*Data supplied*:
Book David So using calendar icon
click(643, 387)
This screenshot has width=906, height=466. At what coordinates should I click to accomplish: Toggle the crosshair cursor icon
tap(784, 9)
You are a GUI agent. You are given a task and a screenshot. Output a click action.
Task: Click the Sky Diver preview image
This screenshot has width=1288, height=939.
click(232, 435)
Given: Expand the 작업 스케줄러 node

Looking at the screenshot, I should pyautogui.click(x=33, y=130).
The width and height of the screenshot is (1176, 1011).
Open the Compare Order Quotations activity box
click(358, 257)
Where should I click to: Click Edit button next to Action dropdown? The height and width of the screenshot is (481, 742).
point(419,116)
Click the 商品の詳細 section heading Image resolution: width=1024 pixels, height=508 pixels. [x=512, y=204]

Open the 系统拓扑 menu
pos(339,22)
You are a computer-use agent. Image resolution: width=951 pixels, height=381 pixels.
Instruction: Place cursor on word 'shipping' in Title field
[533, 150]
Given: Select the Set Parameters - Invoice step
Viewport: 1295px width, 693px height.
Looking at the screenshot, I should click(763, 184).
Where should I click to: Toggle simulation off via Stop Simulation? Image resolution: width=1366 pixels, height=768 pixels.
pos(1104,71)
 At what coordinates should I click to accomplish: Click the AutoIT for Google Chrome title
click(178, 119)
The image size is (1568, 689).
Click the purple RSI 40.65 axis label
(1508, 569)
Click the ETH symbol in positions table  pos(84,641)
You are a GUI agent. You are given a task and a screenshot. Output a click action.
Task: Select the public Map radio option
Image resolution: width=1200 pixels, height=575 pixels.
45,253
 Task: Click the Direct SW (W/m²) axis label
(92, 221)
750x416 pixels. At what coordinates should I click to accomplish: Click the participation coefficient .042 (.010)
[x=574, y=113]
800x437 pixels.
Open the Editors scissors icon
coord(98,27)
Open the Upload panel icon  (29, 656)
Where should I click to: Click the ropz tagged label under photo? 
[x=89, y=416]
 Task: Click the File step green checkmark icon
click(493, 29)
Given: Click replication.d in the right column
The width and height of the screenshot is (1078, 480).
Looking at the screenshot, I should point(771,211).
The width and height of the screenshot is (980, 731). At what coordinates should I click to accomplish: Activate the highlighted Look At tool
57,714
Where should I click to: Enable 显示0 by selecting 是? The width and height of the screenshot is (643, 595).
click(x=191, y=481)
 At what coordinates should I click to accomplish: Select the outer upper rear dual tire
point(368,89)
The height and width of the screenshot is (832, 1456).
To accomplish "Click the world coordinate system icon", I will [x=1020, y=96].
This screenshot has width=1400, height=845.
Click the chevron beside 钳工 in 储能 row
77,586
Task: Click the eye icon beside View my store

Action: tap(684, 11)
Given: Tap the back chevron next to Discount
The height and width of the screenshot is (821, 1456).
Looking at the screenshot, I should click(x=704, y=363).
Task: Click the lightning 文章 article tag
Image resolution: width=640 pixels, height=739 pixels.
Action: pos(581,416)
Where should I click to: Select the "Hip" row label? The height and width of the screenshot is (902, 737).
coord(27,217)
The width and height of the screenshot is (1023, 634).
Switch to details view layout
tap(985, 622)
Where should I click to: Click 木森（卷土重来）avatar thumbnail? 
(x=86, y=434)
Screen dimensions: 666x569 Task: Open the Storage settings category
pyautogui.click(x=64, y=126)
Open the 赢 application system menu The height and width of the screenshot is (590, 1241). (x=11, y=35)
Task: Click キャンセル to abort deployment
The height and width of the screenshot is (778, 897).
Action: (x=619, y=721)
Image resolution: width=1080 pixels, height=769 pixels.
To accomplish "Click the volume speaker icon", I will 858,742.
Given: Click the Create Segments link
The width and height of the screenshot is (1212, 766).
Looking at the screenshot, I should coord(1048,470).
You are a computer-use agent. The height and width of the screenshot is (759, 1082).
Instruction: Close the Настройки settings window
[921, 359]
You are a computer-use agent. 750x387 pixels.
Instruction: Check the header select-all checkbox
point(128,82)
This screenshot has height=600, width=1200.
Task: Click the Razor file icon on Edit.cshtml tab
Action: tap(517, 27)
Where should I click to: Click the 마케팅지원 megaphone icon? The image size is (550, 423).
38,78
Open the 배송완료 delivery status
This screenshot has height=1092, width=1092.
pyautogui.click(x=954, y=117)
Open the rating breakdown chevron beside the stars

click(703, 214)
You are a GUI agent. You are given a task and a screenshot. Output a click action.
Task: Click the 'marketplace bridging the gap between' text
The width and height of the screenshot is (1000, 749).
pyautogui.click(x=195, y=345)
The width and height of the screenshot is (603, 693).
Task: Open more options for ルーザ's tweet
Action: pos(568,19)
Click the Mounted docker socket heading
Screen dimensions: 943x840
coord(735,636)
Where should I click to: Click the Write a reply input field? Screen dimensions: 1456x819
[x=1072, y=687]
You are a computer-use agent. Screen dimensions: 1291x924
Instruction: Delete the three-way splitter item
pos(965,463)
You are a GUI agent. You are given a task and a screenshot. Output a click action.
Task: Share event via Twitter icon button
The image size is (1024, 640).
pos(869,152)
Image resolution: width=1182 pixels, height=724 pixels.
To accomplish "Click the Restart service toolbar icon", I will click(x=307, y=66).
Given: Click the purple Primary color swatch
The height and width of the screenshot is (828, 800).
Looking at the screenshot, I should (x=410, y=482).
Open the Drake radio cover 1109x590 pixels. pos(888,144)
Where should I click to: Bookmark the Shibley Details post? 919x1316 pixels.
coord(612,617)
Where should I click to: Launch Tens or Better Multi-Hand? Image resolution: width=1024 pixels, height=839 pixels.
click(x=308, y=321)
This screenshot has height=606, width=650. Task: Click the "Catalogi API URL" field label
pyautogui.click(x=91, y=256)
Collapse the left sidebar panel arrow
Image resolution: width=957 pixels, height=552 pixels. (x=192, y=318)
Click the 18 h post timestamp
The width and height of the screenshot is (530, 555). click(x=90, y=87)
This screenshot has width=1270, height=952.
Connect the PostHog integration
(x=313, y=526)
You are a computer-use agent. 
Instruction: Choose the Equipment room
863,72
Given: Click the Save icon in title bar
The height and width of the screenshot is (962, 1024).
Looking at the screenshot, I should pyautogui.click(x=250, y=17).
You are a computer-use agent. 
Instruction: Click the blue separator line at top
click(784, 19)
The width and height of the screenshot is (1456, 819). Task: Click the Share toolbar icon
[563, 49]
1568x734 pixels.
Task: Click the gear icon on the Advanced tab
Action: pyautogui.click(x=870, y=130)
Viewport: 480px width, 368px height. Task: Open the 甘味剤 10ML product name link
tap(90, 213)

*Directions for this task*: Please reproduce all of the data above verbatim, line for line.

*Output below*:
Book David So using calendar icon
click(643, 387)
This screenshot has width=906, height=466. At what coordinates should I click to accomplish: Toggle the crosshair cursor icon
tap(784, 9)
You are a GUI agent. You are given a task and a screenshot. Output a click action.
Task: Click the Sky Diver preview image
This screenshot has width=1288, height=939.
click(232, 435)
Given: Expand the 작업 스케줄러 node

Looking at the screenshot, I should pyautogui.click(x=33, y=130).
The width and height of the screenshot is (1176, 1011).
Open the Compare Order Quotations activity box
click(358, 257)
Where should I click to: Click Edit button next to Action dropdown? The height and width of the screenshot is (481, 742).
point(419,116)
Click the 商品の詳細 section heading Image resolution: width=1024 pixels, height=508 pixels. [x=512, y=204]

Open the 系统拓扑 menu
pos(339,22)
You are a computer-use agent. Image resolution: width=951 pixels, height=381 pixels.
Instruction: Place cursor on word 'shipping' in Title field
[533, 150]
Given: Select the Set Parameters - Invoice step
Viewport: 1295px width, 693px height.
Looking at the screenshot, I should click(763, 184).
Where should I click to: Toggle simulation off via Stop Simulation? Image resolution: width=1366 pixels, height=768 pixels.
pos(1104,71)
 At what coordinates should I click to accomplish: Click the AutoIT for Google Chrome title
click(178, 119)
The image size is (1568, 689).
Click the purple RSI 40.65 axis label
(1508, 569)
Click the ETH symbol in positions table  pos(84,641)
You are a GUI agent. You are given a task and a screenshot. Output a click action.
Task: Select the public Map radio option
Image resolution: width=1200 pixels, height=575 pixels.
45,253
 Task: Click the Direct SW (W/m²) axis label
(92, 221)
750x416 pixels. At what coordinates should I click to accomplish: Click the participation coefficient .042 (.010)
[x=574, y=113]
800x437 pixels.
Open the Editors scissors icon
coord(98,27)
Open the Upload panel icon  (29, 656)
Where should I click to: Click the ropz tagged label under photo? 
[x=89, y=416]
 Task: Click the File step green checkmark icon
click(493, 29)
Given: Click replication.d in the right column
The width and height of the screenshot is (1078, 480).
Looking at the screenshot, I should point(771,211).
The width and height of the screenshot is (980, 731). At what coordinates should I click to accomplish: Activate the highlighted Look At tool
57,714
Where should I click to: Enable 显示0 by selecting 是? The width and height of the screenshot is (643, 595).
click(x=191, y=481)
 At what coordinates should I click to accomplish: Select the outer upper rear dual tire
point(368,89)
The height and width of the screenshot is (832, 1456).
To accomplish "Click the world coordinate system icon", I will [x=1020, y=96].
This screenshot has width=1400, height=845.
Click the chevron beside 钳工 in 储能 row
77,586
Task: Click the eye icon beside View my store

Action: tap(684, 11)
Given: Tap the back chevron next to Discount
The height and width of the screenshot is (821, 1456).
Looking at the screenshot, I should click(x=704, y=363).
Task: Click the lightning 文章 article tag
Image resolution: width=640 pixels, height=739 pixels.
Action: pos(581,416)
Where should I click to: Select the "Hip" row label? The height and width of the screenshot is (902, 737).
coord(27,217)
The width and height of the screenshot is (1023, 634).
Switch to details view layout
tap(985, 622)
Where should I click to: Click 木森（卷土重来）avatar thumbnail? 
(x=86, y=434)
Screen dimensions: 666x569 Task: Open the Storage settings category
pyautogui.click(x=64, y=126)
Open the 赢 application system menu The height and width of the screenshot is (590, 1241). (x=11, y=35)
Task: Click キャンセル to abort deployment
The height and width of the screenshot is (778, 897).
Action: (x=619, y=721)
Image resolution: width=1080 pixels, height=769 pixels.
To accomplish "Click the volume speaker icon", I will 858,742.
Given: Click the Create Segments link
The width and height of the screenshot is (1212, 766).
Looking at the screenshot, I should coord(1048,470).
You are a computer-use agent. The height and width of the screenshot is (759, 1082).
Instruction: Close the Настройки settings window
[921, 359]
You are a computer-use agent. 750x387 pixels.
Instruction: Check the header select-all checkbox
point(128,82)
This screenshot has height=600, width=1200.
Task: Click the Razor file icon on Edit.cshtml tab
Action: tap(517, 27)
Where should I click to: Click the 마케팅지원 megaphone icon? The image size is (550, 423).
38,78
Open the 배송완료 delivery status
This screenshot has height=1092, width=1092.
pyautogui.click(x=954, y=117)
Open the rating breakdown chevron beside the stars

click(703, 214)
You are a GUI agent. You are given a task and a screenshot. Output a click action.
Task: Click the 'marketplace bridging the gap between' text
The width and height of the screenshot is (1000, 749).
pyautogui.click(x=195, y=345)
The width and height of the screenshot is (603, 693).
Task: Open more options for ルーザ's tweet
Action: pos(568,19)
Click the Mounted docker socket heading
Screen dimensions: 943x840
coord(735,636)
Where should I click to: Click the Write a reply input field? Screen dimensions: 1456x819
[x=1072, y=687]
You are a computer-use agent. Screen dimensions: 1291x924
Instruction: Delete the three-way splitter item
pos(965,463)
You are a GUI agent. You are given a task and a screenshot. Output a click action.
Task: Share event via Twitter icon button
The image size is (1024, 640).
pos(869,152)
Image resolution: width=1182 pixels, height=724 pixels.
To accomplish "Click the Restart service toolbar icon", I will click(x=307, y=66).
Given: Click the purple Primary color swatch
The height and width of the screenshot is (828, 800).
Looking at the screenshot, I should (x=410, y=482).
Open the Drake radio cover 1109x590 pixels. pos(888,144)
Where should I click to: Bookmark the Shibley Details post? 919x1316 pixels.
coord(612,617)
Where should I click to: Launch Tens or Better Multi-Hand? Image resolution: width=1024 pixels, height=839 pixels.
click(x=308, y=321)
This screenshot has height=606, width=650. Task: Click the "Catalogi API URL" field label
pyautogui.click(x=91, y=256)
Collapse the left sidebar panel arrow
Image resolution: width=957 pixels, height=552 pixels. (x=192, y=318)
Click the 18 h post timestamp
The width and height of the screenshot is (530, 555). click(x=90, y=87)
This screenshot has width=1270, height=952.
Connect the PostHog integration
(x=313, y=526)
You are a computer-use agent. 
Instruction: Choose the Equipment room
863,72
Given: Click the Save icon in title bar
The height and width of the screenshot is (962, 1024).
Looking at the screenshot, I should pyautogui.click(x=250, y=17).
You are a computer-use agent. 
Instruction: Click the blue separator line at top
click(784, 19)
The width and height of the screenshot is (1456, 819). Task: Click the Share toolbar icon
[563, 49]
1568x734 pixels.
Task: Click the gear icon on the Advanced tab
Action: pyautogui.click(x=870, y=130)
Viewport: 480px width, 368px height. Task: Open the 甘味剤 10ML product name link
tap(90, 213)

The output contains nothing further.